Stored data
___
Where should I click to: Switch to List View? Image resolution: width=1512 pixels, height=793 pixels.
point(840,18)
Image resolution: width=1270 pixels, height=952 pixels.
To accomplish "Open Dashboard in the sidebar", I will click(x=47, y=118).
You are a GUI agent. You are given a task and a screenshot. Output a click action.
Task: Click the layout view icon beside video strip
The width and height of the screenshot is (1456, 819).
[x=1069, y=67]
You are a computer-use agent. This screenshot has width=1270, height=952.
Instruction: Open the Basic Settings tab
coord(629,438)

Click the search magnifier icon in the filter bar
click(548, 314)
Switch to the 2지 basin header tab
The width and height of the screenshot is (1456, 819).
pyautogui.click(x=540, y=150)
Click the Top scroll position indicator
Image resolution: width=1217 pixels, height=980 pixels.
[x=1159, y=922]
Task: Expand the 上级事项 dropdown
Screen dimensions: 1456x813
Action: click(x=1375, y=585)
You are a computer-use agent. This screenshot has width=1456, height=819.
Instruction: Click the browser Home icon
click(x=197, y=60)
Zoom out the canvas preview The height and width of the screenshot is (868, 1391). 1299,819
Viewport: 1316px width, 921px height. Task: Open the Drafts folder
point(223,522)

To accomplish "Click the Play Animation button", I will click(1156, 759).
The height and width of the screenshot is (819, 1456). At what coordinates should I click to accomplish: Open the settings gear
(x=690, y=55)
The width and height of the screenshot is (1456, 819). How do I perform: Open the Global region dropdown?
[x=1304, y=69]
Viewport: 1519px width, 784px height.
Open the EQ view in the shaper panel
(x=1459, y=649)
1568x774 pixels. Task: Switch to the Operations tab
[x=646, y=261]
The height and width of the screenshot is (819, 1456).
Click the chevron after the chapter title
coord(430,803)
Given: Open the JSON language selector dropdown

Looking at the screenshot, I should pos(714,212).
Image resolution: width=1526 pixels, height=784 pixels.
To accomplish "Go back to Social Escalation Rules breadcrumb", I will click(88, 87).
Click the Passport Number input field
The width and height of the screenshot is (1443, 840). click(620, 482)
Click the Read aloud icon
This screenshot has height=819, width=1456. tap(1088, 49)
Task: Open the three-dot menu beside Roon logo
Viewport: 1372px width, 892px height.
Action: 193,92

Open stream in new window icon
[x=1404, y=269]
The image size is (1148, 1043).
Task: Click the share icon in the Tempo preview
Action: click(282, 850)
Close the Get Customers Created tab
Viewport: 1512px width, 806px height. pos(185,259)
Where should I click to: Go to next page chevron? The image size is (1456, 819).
___
— Task statement —
Your answer must be a single number: the count of lines above that contain the string "agent".

— Reply —
3